It’s been ten years since my first teaching gig in Korea. It was my. first time out of the States and my first time teaching. I had no idea what to expect…
After I landed in Korea, someone from the school picked me up at the airport. We drove in and I was very tired from the 16 hour plan ride. I was awe struck at the number of people in Korea. There were thousands of huge apartment builds and people on the streets. It was a cold March day. The city looked industrial even though it seemed to be a kind of suburb for Seoul. Most of Incheon was new, this was the area where my school was located. They took me directly to the school so I could get used to the time zone.
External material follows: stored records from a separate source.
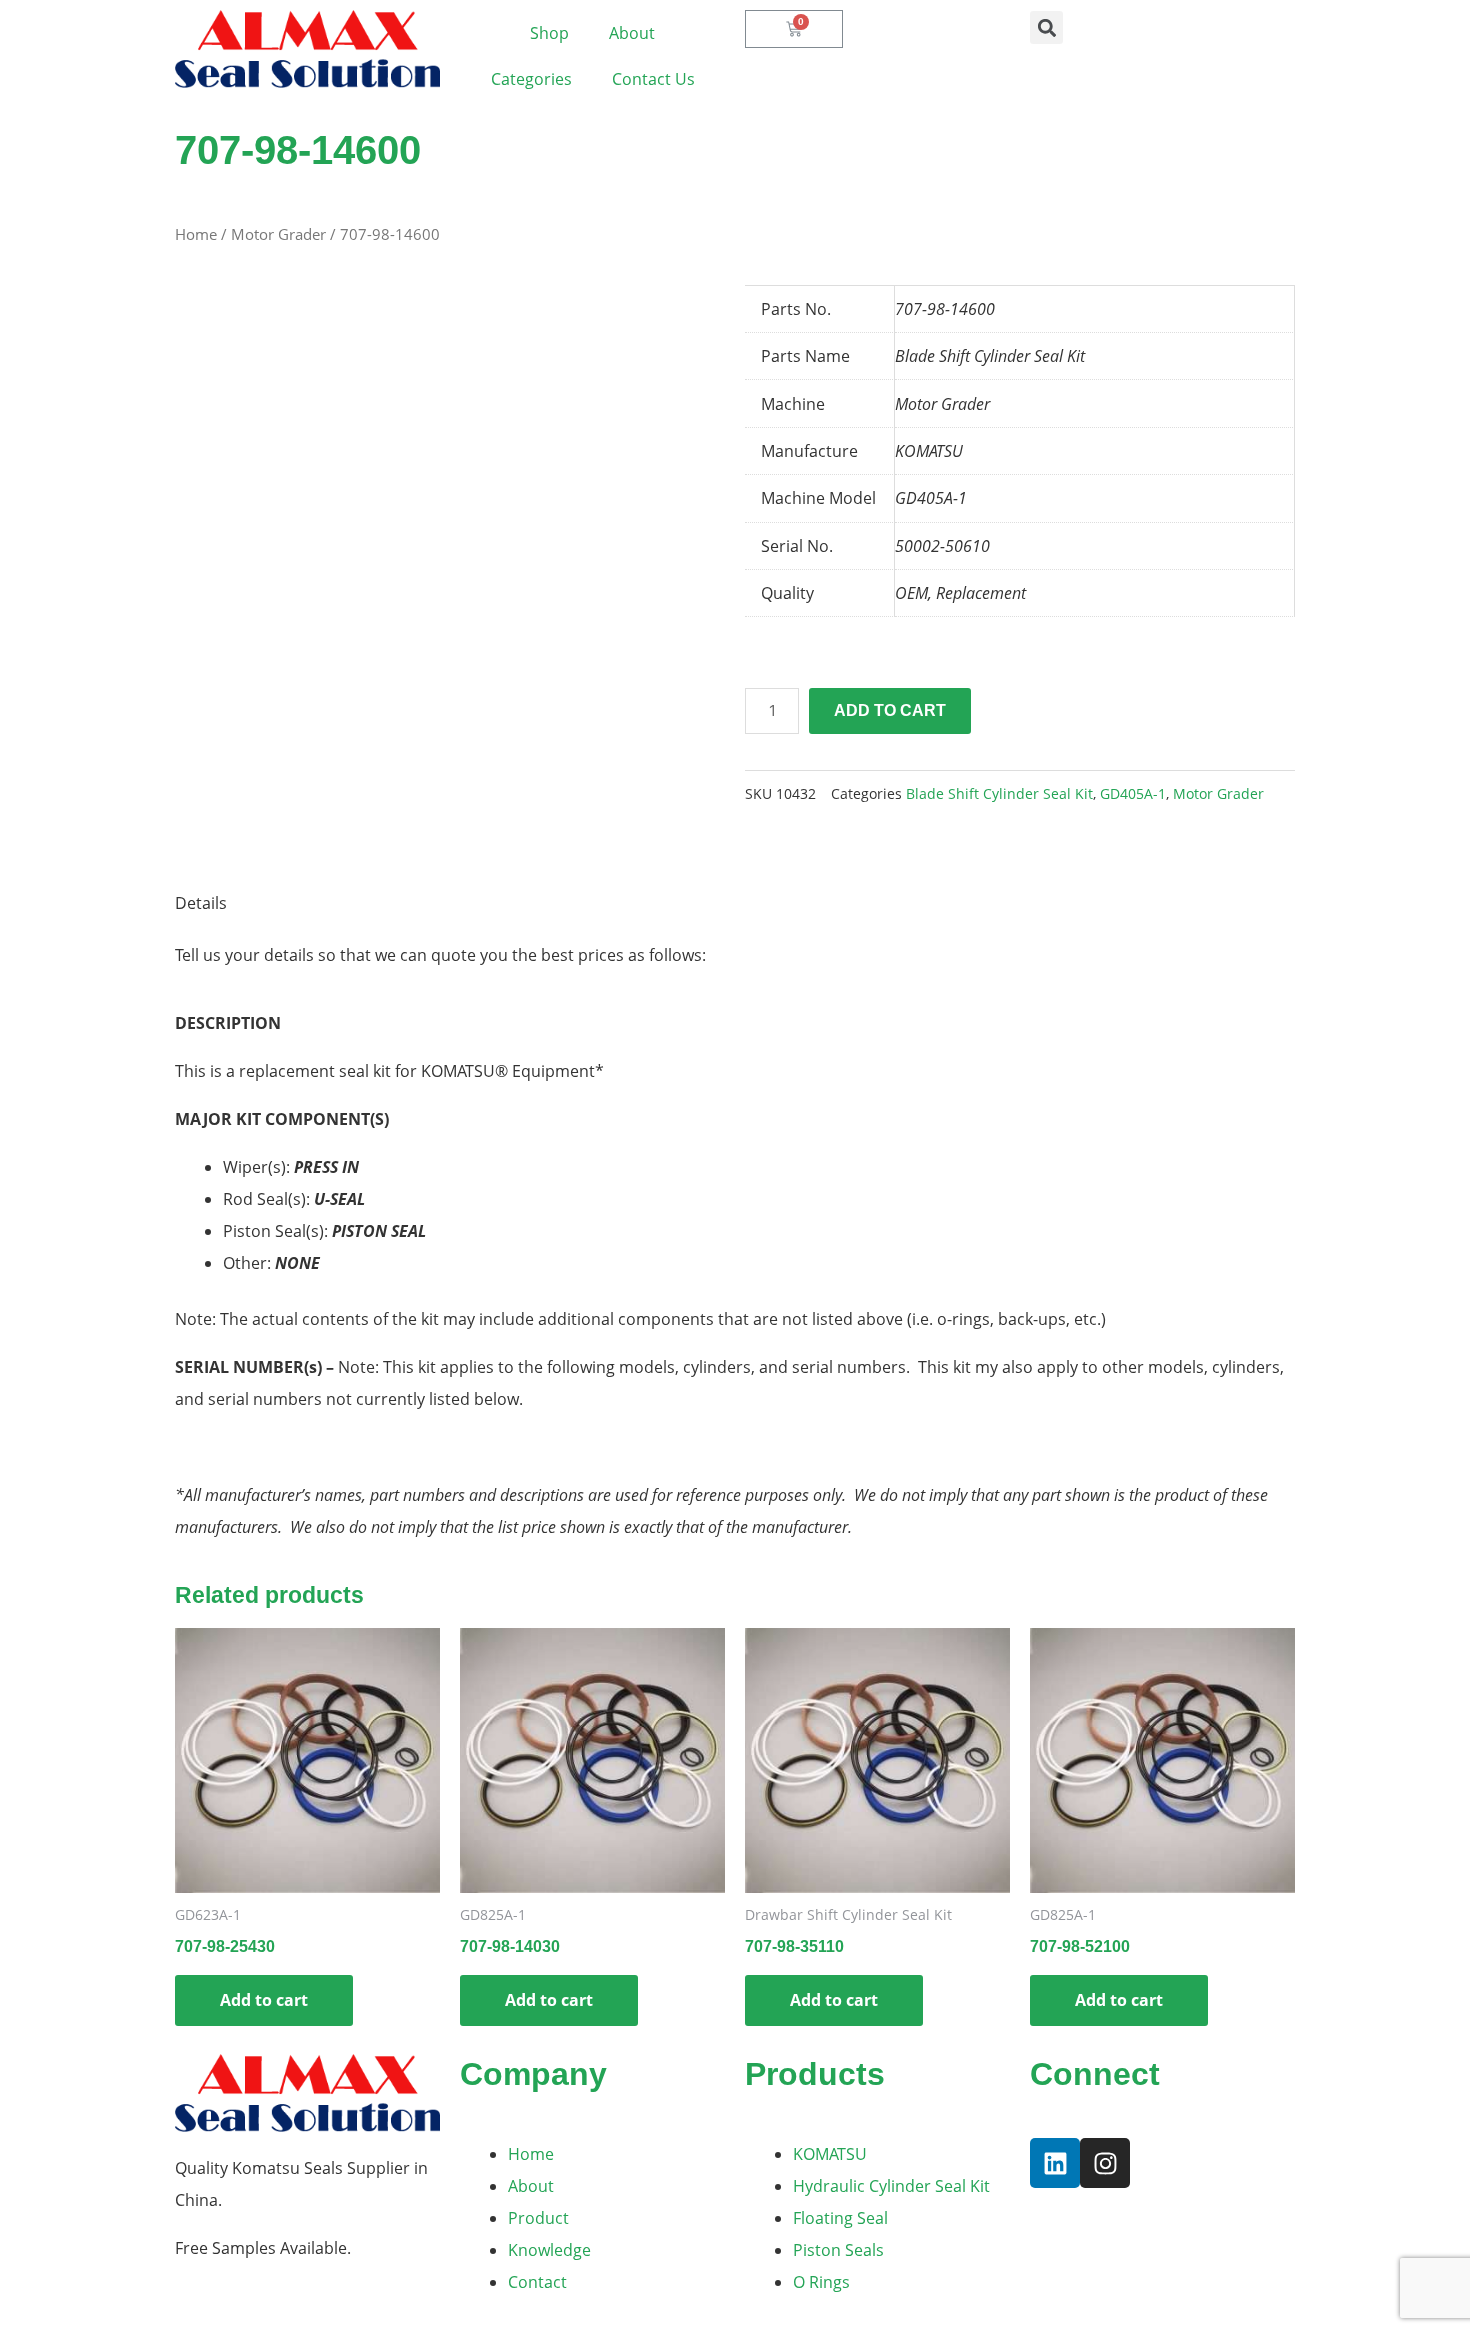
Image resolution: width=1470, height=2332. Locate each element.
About (632, 33)
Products (815, 2074)
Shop (549, 33)
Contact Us (653, 79)
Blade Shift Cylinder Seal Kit (999, 793)
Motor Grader (278, 234)
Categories (531, 79)
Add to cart (890, 710)
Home (196, 234)
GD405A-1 (1133, 793)
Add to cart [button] (264, 2000)
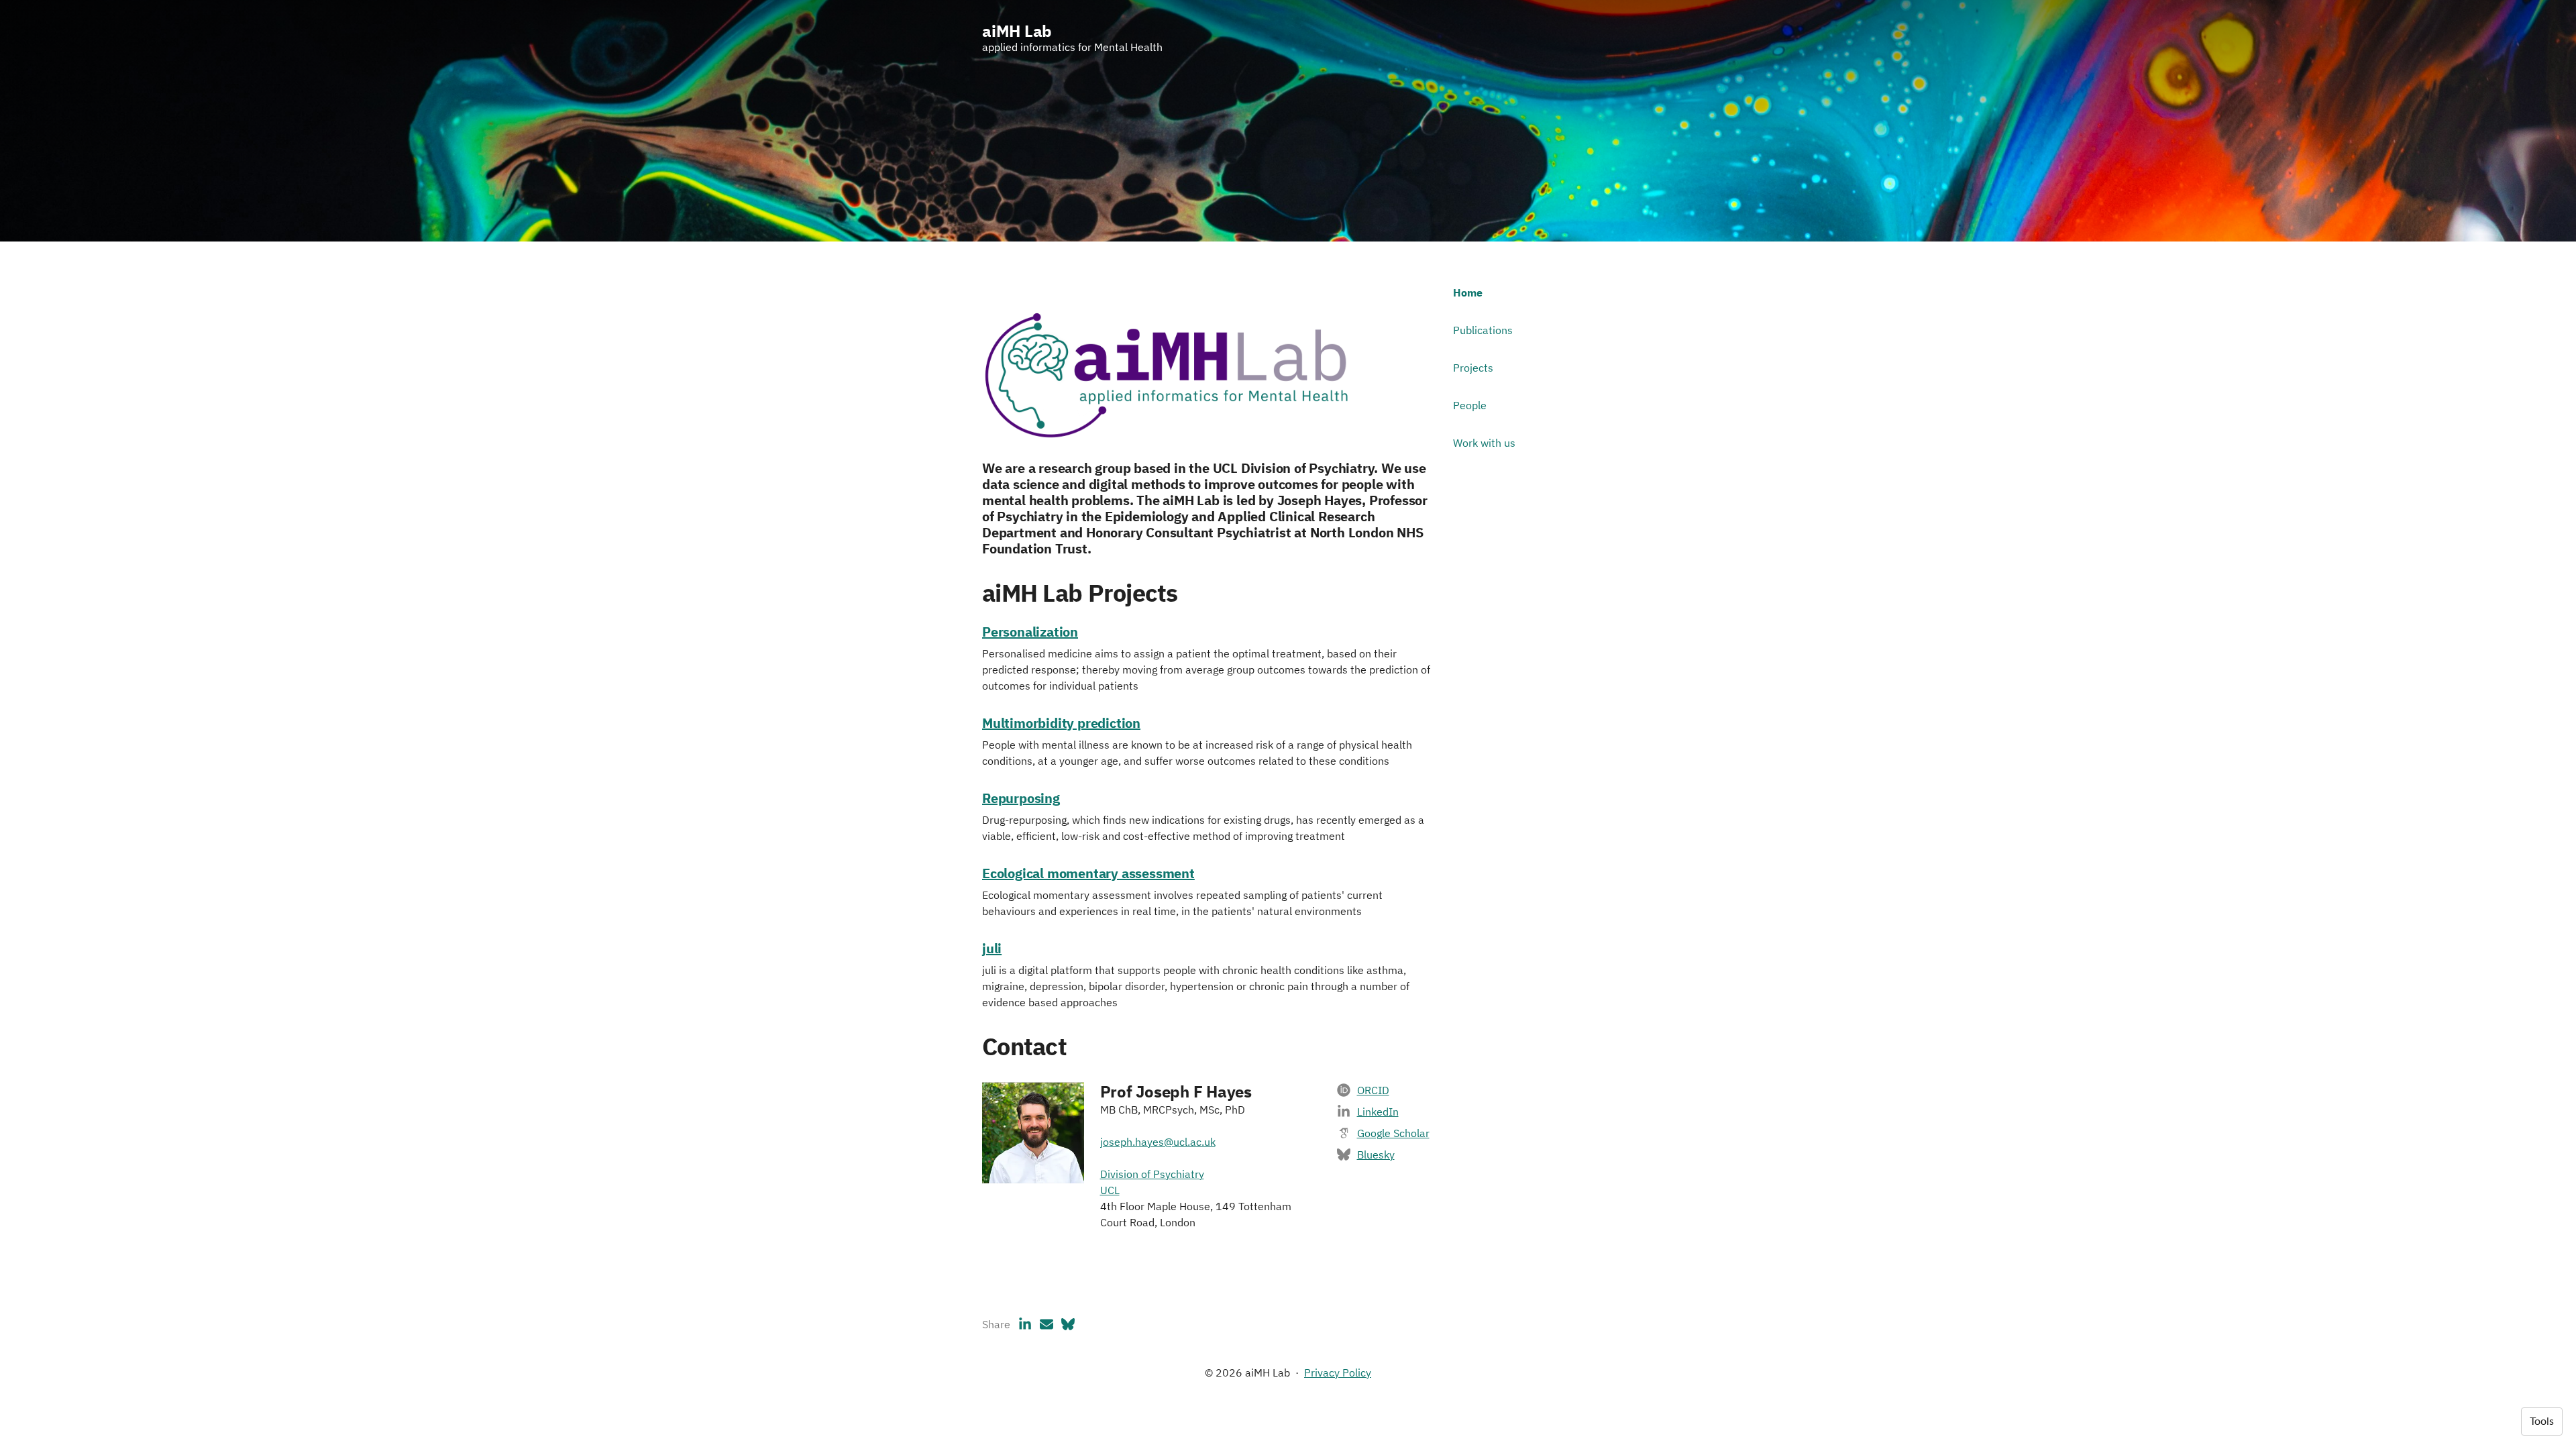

I dragged myself into the cramped office and got on line to let my family know I was alright. for the next few hours I tried to stay awake. I had to. start classes on Monday and it was a Friday night when I landed.
Finally, the Korean assistant would take me to my apartment so I could drop off my bags and get something to eat. He took me to McDonalds, which was fine because I was really hungry. Afterwards I went home and fell asleep.
I woke up the next day and walked around the area where I lived. It was a nice suburb with plenty of restaurants and bars. I had no idea about Korea food so I ate at McDonalds again. It’s pretty similar to US McDonalds but they don’t serve biscuits in the morning.
I walked around some more then went home. I tried to stay awake but it was difficult because of the jet lag.
Monday came quickly, and I had my first class. I had all my books and waited for the students. Waves of first graders ran through the school. They came into the class the way kids do very loud and running around. Finally, I got them settled and I started teaching my first class, which turned out to be great.